Passage given start
About Pashmina Cashmere

The origin of Pashmina dates back to ancient civilization. Those days it was renowned as the” Fiber for Royals & Emperors”. The ancient tradition of Pashmina started with the Mughals, rulers who came down from Persia and invaded India in the 16th century), and encouraged the artisans in the Indian province of Kashmire to weave shawls. The name ‘Pashmina’ is derived from the Persian word for wool. People living in the high mountains of Nepal discovered the unique and wonderful properties of wool from Mountain Goat. This wool when weaved with the Kashmiri weaving technique gave birth to what is today known as “Nepali Pashmina” or Cashmere Pashmina in the Western fashion world.

IMG_0108Changra Pashmina is ultra-fine cashmere, harvested from the underbelly and under the chin of the Himalayan Mountain Goat, locally called “Chyangra”, which lives at the altitude above 3000 meters in the most remote regions of Nepal. Inhabiting in the freezing cold climate these hardy goats, otherwise known as Capra Hircus, produces some of the warmest fibers that is used to make Pashminas. Pashmina fibers are obtained from combing and collecting naturally shed wool from these goats. The delicate Fur combing process is performed every spring from the same goat for many years without harming the goats. The collected fur is then spun into fine yarn which is woven to make extraordinarily soft and warm Pashmina products like baby blankets, shawls, stoles, scarves as well as pullovers, cardigans, etc. The lighter the hair, the softer is the fiber. Some Pashmina even feel lighter because silk has been woven in. The outer layer fibers of “Chyangra” are discarded as they are comparatively thicker & coarser. Thus only the inner layer fibers measuring fewer than 16.5 microns are qualified for use as “Pashmina”. Exquisite art of weaving in Nepal has been passed on from one generation to another and to the present times where the art has taken a modern adaptation for color, texture and design and at the same retain all the original good quality and wonderful and unique properties. Pashmina is the softest, exotically delicate, weightless and the finest natural insulating fiber of the world. With proper care both pure Pashmina and silk Pashmina shawls and blanket will retain its beauty and warmth for many years. Because of these unique and wonderful properties, “Pashmina Fiber” is considered a “Diamond Fiber”.
Passage given end
Raw records start
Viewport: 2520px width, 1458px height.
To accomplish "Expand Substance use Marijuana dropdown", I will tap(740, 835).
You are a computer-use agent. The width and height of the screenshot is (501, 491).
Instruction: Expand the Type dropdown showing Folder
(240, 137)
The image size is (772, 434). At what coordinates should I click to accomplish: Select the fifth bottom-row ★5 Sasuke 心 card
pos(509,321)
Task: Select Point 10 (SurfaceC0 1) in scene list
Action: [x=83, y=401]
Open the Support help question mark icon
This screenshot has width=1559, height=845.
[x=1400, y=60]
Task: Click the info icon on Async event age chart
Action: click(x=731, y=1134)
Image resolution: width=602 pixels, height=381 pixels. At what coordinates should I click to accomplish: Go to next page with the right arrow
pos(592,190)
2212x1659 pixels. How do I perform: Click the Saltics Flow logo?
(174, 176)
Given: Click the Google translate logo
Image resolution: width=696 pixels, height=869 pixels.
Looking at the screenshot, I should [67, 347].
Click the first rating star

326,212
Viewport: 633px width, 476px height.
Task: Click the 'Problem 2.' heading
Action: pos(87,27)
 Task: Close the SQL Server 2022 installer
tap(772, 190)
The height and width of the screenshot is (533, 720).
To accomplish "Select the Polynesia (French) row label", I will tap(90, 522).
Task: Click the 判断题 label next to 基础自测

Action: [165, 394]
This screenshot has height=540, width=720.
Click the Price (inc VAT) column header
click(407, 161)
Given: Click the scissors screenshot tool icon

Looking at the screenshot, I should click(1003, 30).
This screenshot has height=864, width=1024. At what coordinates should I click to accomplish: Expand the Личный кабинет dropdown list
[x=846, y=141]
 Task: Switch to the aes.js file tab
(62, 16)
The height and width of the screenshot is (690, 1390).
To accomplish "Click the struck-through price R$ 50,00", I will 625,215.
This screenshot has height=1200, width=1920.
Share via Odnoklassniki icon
Raw records end
**Exercise description:** Reproduce word for word the part of the pashmina text that begins at the words "About Pashmina Cashmere" and stops after "Western fashion world.". The lines have no connection to the pashmina text.

**Finished answer:**
About Pashmina Cashmere

The origin of Pashmina dates back to ancient civilization. Those days it was renowned as the” Fiber for Royals & Emperors”. The ancient tradition of Pashmina started with the Mughals, rulers who came down from Persia and invaded India in the 16th century), and encouraged the artisans in the Indian province of Kashmire to weave shawls. The name ‘Pashmina’ is derived from the Persian word for wool. People living in the high mountains of Nepal discovered the unique and wonderful properties of wool from Mountain Goat. This wool when weaved with the Kashmiri weaving technique gave birth to what is today known as “Nepali Pashmina” or Cashmere Pashmina in the Western fashion world.